Ao longo da leitura, o peso do livro se impõe de forma gradual. Situações aparentemente simples revelam como pressões familiares, profissionais e sociais se acumulam desde a infância até a vida adulta. O impacto surge da repetição de pequenas violências normalizadas, que se somam e tornam a experiência de leitura densa e emocionalmente exaustiva.

A narrativa também trabalha a ideia de ciclo, ao sugerir que essas pressões e expectativas se repetem entre gerações. Ao ampliar o olhar para além da experiência individual, Cho Nam-joo conecta vivências pessoais a estruturas sociais duradouras, reforçando como determinados padrões continuam a se reproduzir ao longo do tempo.

Embora o contexto retratado seja o da Coreia do Sul, os efeitos descritos pela narrativa ultrapassam esse recorte específico. A exaustão apresentada no livro é resultado de um sistema que impõe renúncias constantes e quase invisíveis.

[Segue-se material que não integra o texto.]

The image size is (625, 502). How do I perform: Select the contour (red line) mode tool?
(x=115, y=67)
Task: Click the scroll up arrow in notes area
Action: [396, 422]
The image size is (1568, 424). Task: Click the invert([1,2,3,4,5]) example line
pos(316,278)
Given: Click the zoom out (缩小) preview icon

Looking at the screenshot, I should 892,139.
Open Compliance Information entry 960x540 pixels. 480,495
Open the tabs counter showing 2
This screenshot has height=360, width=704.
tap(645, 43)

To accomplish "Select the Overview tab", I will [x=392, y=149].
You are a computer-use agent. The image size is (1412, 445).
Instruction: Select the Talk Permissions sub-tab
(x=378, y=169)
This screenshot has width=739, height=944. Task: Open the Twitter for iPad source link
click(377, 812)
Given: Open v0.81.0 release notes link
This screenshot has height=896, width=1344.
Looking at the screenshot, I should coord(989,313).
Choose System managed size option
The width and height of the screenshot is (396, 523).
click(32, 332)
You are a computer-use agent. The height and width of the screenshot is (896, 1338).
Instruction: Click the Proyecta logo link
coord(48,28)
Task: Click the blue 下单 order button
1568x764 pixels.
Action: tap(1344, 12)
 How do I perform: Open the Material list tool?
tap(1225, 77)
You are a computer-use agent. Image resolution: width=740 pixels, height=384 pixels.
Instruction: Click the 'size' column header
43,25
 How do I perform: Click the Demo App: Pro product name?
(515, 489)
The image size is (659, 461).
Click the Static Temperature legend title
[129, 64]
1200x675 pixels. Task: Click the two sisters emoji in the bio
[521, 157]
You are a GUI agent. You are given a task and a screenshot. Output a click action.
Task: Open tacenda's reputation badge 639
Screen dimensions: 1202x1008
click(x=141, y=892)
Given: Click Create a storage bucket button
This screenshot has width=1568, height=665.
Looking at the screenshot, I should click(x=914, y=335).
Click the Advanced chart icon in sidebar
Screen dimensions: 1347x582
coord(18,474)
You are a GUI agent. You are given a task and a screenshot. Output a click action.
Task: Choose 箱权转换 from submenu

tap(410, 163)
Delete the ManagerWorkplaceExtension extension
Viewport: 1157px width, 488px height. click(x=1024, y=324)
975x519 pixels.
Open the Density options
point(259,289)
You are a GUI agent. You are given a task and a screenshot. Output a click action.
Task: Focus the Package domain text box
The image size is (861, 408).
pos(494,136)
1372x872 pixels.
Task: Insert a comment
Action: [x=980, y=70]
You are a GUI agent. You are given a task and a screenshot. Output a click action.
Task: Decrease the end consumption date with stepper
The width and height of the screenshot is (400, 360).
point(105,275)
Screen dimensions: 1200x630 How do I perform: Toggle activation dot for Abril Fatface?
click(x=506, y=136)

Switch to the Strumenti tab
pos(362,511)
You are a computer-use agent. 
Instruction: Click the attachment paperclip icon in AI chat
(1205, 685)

Esse mesmo desgaste é reconhecível em diferentes países e realidades sociais, o que confere à obra um caráter universal e amplia seu alcance para além do cenário coreano.

Trata-se de uma leitura breve, mas que dificilmente se atravessa com rapidez. “Kim Ji-young, Nascida em 1982” não busca entretenimento, propõe reflexão, e talvez seja justamente por isso que permaneça por mais tempo após o fim da leitura.

Trechos do livro:

“O mundo tinha mudado bastante, mas as pequenas regras, contratos e costumes não tinham mudado, o que significava que o mundo, na verdade, não tinha mudado nada.”

“O trabalho doméstico era visto por alguns como ‘ficar em casa sem fazer nada’ e por outros como ‘o trabalho que sustenta a vida’, mas ninguém tentava calcular seu valor.”

“Naquela época, abortar fetos do sexo feminino era tratado como algo comum, como se ser filha fosse um problema médico.”

“Kim Jiyoung é esposa que abdica da sua carreira e independência por uma vida doméstica. Kim Jiyoung começou a agir estranhamente. Kim Jiyoung está deprimida. Kim Jiyoung é louca. Kim Jiyoung é ela mesma. Kim Jiyoung é toda mulher.”